V-İLGİLİ HUKUK KURALLARI VE İNCELEME:
1-Davacı Kurum, 14.08.2008 tarihinde meydana gelen iş kazası sonucunda sürekli iş göremez durumuna giren sigortalıya bağlanan gelir, geçici iş göremezlik ödemesi ve tedavi masraflarından oluşan kurum zararının davalıdan tahsilini talep etmiş olup, davanın yasal dayanağı olay tarihinde yürürlükte bulunan 506 sayılı Kanunun 26. maddesidir.

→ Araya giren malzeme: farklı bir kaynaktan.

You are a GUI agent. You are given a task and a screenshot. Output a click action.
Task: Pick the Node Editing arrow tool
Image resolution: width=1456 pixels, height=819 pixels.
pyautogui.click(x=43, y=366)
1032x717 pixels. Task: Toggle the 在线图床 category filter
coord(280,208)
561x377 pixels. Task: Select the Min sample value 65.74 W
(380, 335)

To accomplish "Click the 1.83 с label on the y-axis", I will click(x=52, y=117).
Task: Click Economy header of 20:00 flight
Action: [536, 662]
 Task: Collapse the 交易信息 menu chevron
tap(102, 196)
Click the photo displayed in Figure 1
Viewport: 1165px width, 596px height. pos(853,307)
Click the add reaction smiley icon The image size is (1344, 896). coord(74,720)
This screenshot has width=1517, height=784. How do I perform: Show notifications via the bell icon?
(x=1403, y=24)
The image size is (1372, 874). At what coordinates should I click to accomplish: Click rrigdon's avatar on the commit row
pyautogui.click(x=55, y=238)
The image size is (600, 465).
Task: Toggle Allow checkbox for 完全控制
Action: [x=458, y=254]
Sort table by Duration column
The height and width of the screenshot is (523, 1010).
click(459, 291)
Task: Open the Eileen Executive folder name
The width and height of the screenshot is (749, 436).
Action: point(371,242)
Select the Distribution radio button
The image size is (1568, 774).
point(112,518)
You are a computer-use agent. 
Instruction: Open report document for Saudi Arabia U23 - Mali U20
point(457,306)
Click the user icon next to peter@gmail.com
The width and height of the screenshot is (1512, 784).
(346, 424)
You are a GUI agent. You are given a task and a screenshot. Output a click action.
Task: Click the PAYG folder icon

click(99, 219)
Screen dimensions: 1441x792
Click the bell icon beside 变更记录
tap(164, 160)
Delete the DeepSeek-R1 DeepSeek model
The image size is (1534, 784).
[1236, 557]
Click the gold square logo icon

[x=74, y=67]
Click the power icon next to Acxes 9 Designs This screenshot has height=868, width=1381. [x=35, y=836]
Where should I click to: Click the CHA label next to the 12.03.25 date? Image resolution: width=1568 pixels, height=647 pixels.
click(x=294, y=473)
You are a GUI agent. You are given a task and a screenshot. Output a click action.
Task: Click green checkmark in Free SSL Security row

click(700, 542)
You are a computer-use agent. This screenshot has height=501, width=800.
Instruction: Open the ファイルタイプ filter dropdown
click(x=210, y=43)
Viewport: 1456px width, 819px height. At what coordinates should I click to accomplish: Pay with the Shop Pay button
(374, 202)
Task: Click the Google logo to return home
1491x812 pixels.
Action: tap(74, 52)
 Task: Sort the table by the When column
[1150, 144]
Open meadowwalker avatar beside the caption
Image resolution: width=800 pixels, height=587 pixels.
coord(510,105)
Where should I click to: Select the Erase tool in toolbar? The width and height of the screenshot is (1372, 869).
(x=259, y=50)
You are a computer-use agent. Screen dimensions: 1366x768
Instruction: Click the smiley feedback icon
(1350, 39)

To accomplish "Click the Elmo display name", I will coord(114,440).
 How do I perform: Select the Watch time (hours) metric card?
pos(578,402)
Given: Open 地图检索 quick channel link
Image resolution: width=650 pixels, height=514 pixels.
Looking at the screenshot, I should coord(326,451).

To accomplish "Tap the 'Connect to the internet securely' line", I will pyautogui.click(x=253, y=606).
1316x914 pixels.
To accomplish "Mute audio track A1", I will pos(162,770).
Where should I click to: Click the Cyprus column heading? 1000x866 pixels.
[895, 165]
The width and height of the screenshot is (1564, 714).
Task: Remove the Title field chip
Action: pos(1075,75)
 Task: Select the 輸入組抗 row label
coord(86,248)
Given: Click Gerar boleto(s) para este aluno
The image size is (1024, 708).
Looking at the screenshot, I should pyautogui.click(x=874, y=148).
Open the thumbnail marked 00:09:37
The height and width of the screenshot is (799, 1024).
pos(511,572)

Rücu davaları, kusur sorumluluğuna dayanmakta olup, iş kazasında kusuru olanlar davacı Kurumun rücu alacağından kusurları karşılığında sorumludur. Kusurun belirlenmesinde ise; zararlandırıcı sigorta olayının ne şekilde oluştuğunun, dosya içeriğindeki tüm deliller taktir olunarak belirlenmesi ve kabul edilen maddi olgular doğrultusunda, konusunda uzman sayılacak kişilerden oluşturulacak bilirkişi heyetinden, aynı olay nedeni ile daha önce açılmış ve kesinleşmiş tazminat ve ceza davaları varsa, bu davalardaki kusur raporları ile çelişki oluşturmayacak şekilde kusur oran ve aidiyeti konusunda rapor alınması gereklidir. Kusur durumu saptanırken, iş güvenliği mevzuatına göre hangi önlemlerin alınması gerektiğinin, bu önlemlerin işverence alınıp alınmadığının ve alınmış önlemlere sigortalı işçinin uyup uymadığının, 506 sayılı Kanunun 26. maddesi, 4857 sayılı Kanunun 77. maddesi çerçevesinde değerlendirilerek belirlenmesi gerekir.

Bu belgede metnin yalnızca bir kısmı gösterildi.